WHAT YOU ARE ASKED TO DO: Skip the pictures. Return exactly the lines from the one containing "Image resolution: width=492" through the end of the entries below.

== RECORDS PROVIDED

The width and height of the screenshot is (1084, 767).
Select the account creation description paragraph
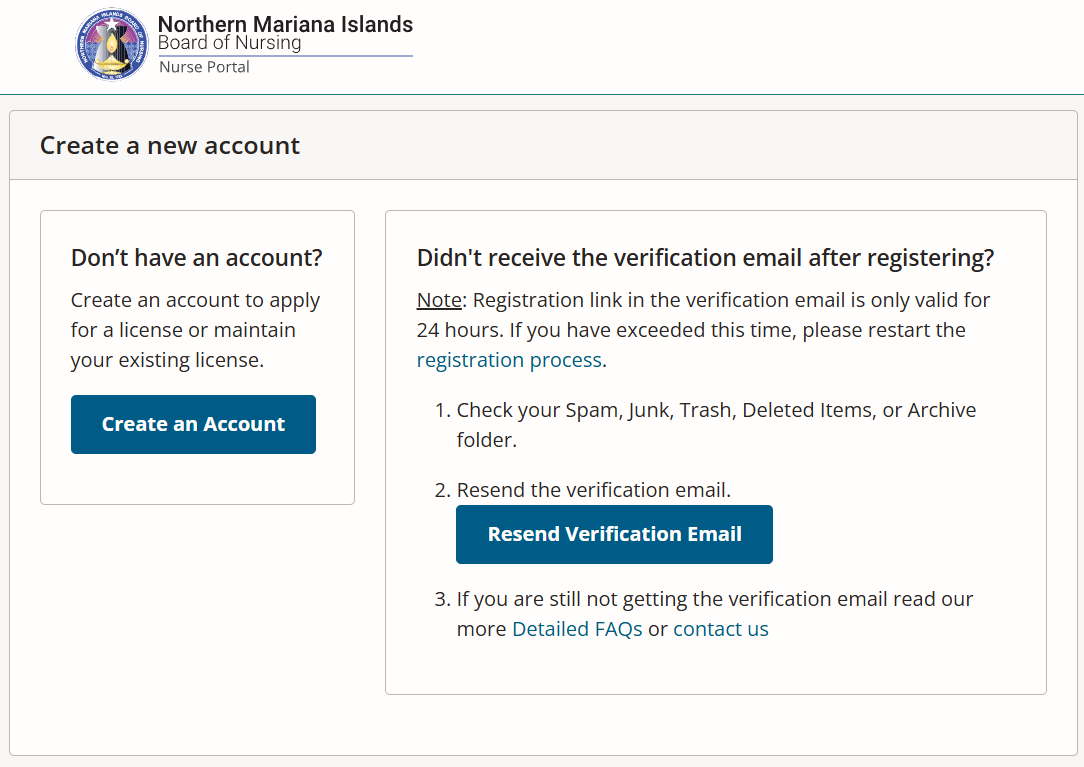[195, 330]
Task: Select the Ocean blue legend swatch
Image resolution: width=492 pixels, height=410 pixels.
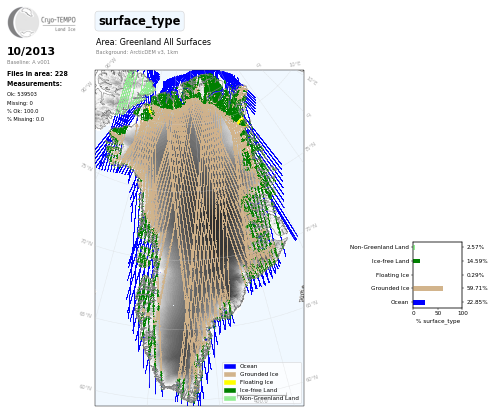Action: pos(230,366)
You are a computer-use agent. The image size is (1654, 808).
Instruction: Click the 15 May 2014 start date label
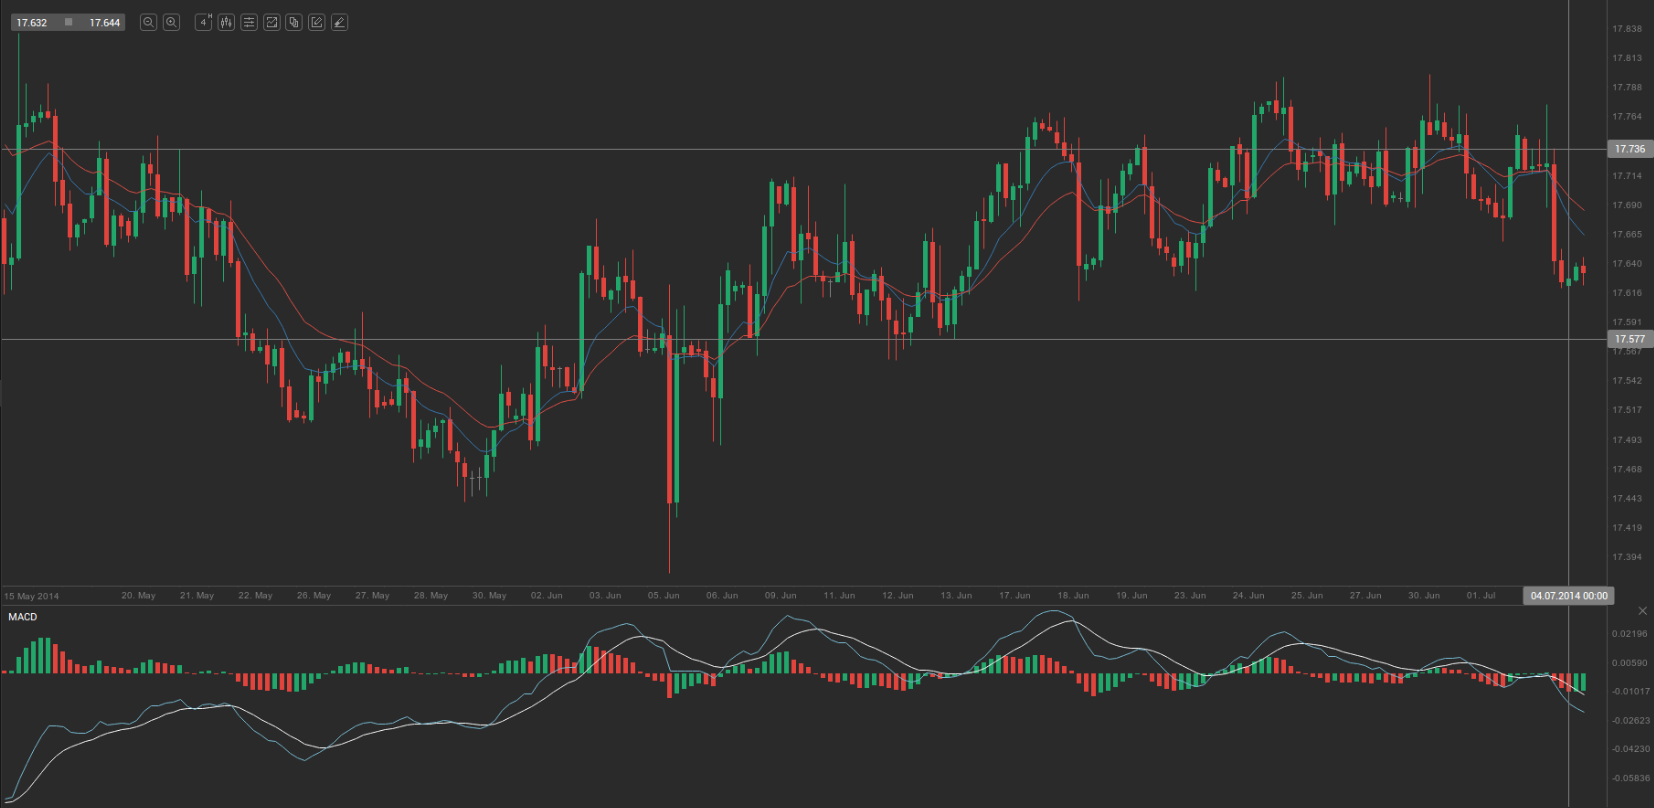click(x=32, y=596)
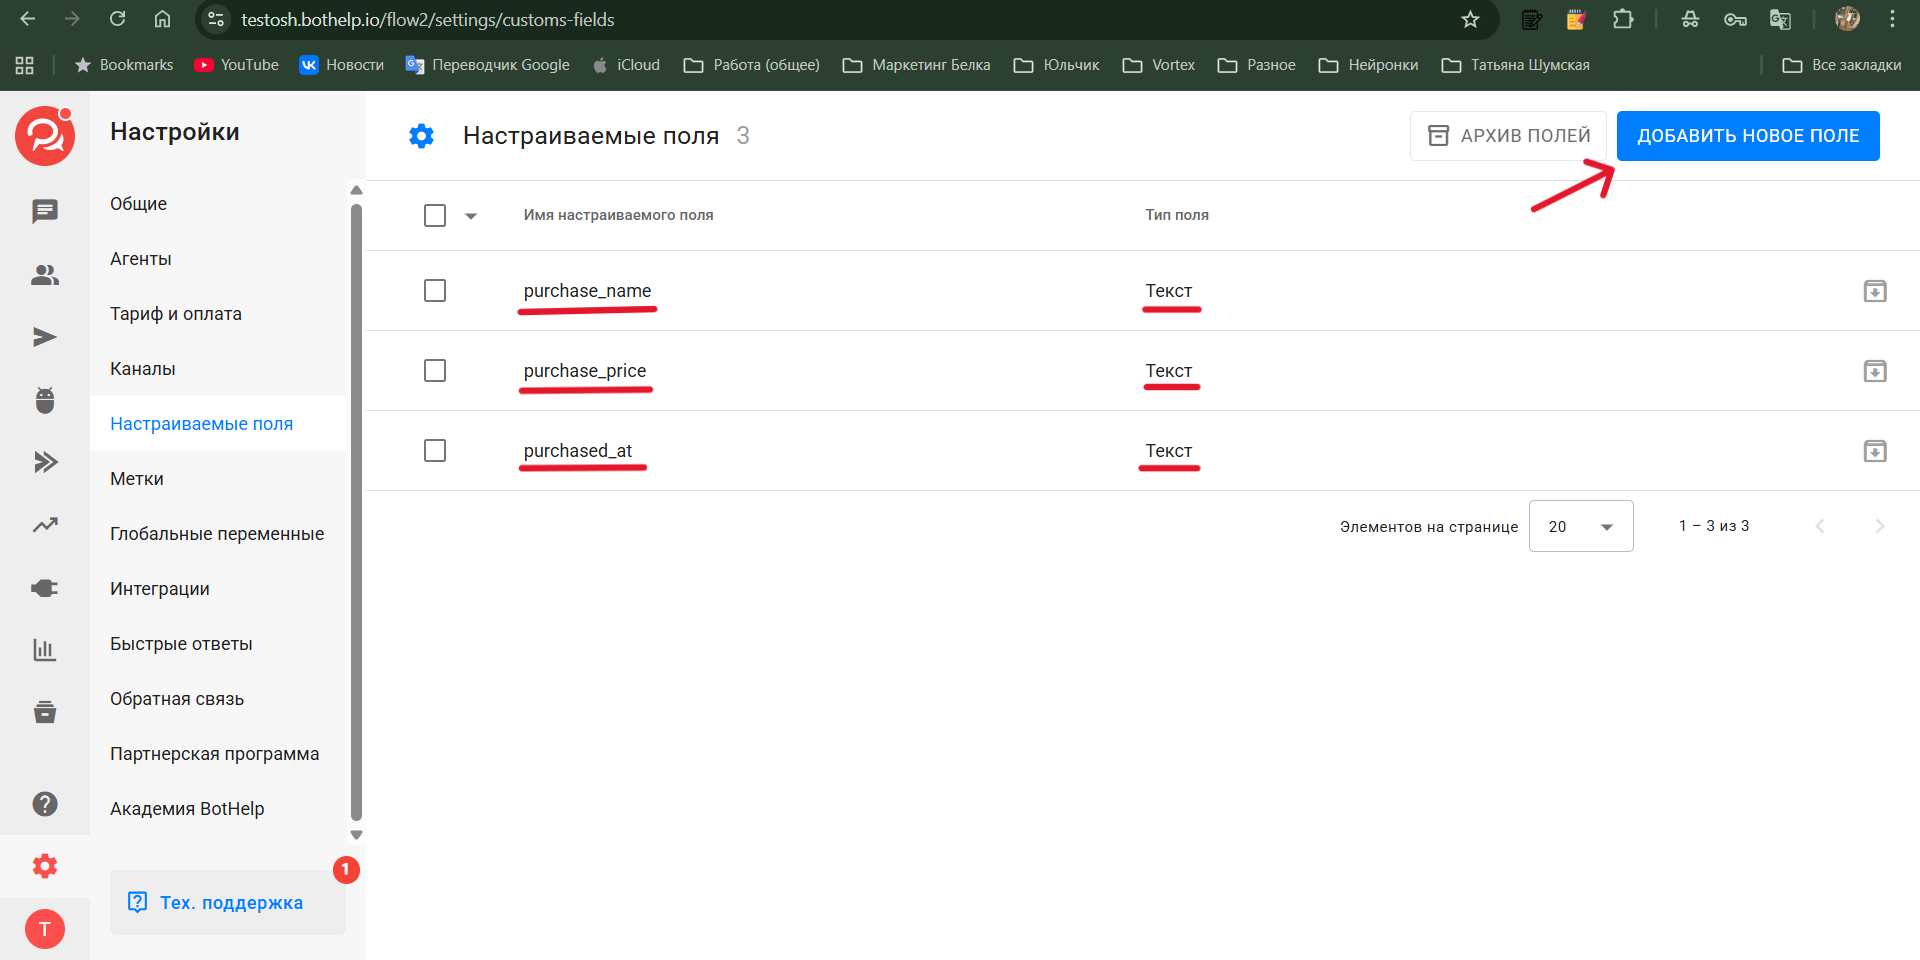Click ДОБАВИТЬ НОВОЕ ПОЛЕ button
1920x960 pixels.
pos(1747,136)
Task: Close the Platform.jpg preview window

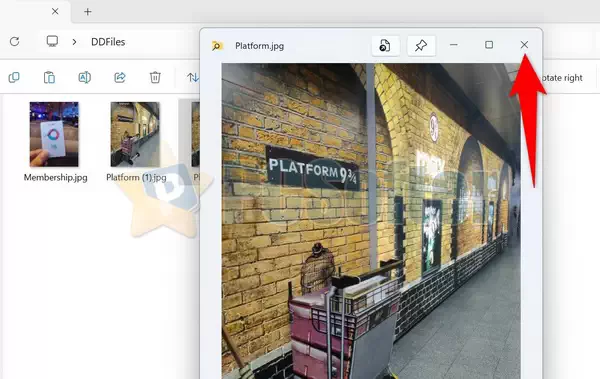Action: tap(524, 45)
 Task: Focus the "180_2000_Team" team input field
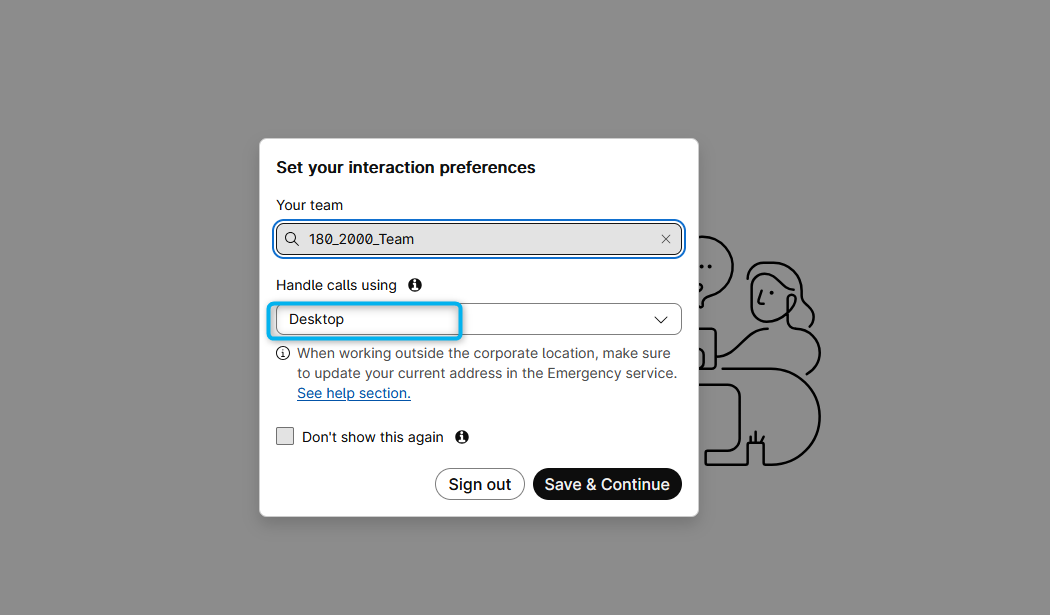[x=480, y=239]
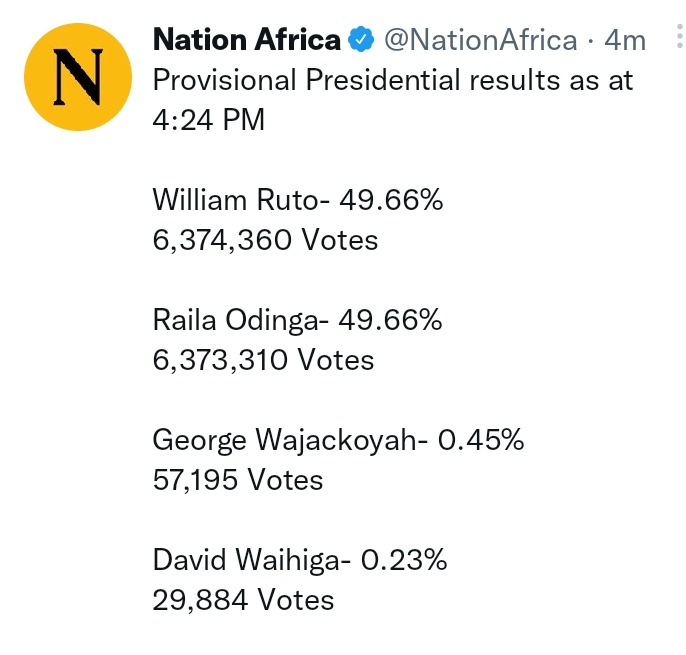The image size is (686, 655).
Task: Open the tweet's three-dot more menu
Action: coord(679,36)
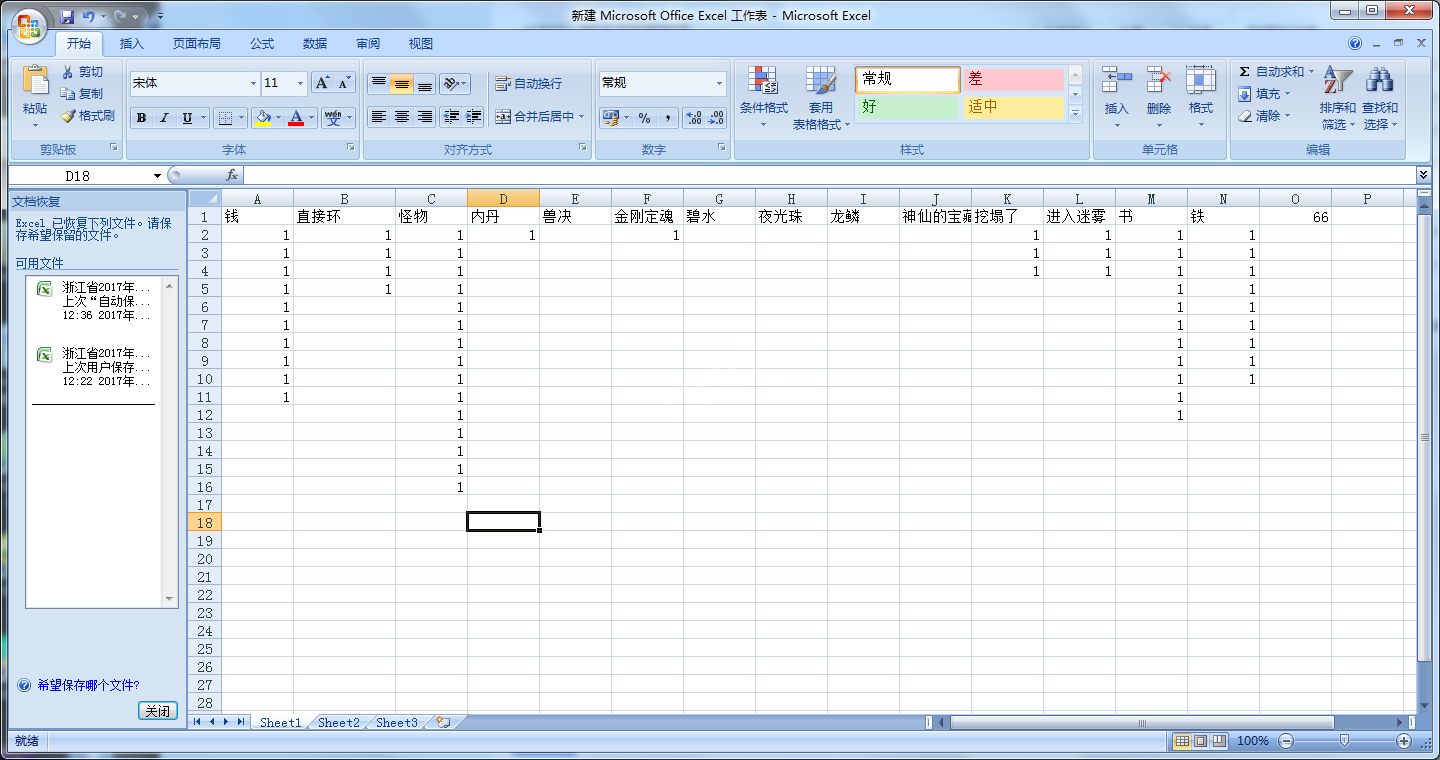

====

ANSWER SECTION:
Image resolution: width=492 pixels, height=410 pixels.
Action: pos(230,366)
You are a computer-use agent. The image size is (1654, 808).
Instruction: Click the 15 May 2014 start date label
click(x=32, y=596)
Click ДОБАВИТЬ НОВОЕ ПОЛЕ button
1920x960 pixels.
pos(1747,136)
Task: Close the Platform.jpg preview window

Action: tap(524, 45)
 Task: Focus the "180_2000_Team" team input field
[x=480, y=239]
The image size is (686, 655).
Task: Open the tweet's three-dot more menu
Action: coord(679,36)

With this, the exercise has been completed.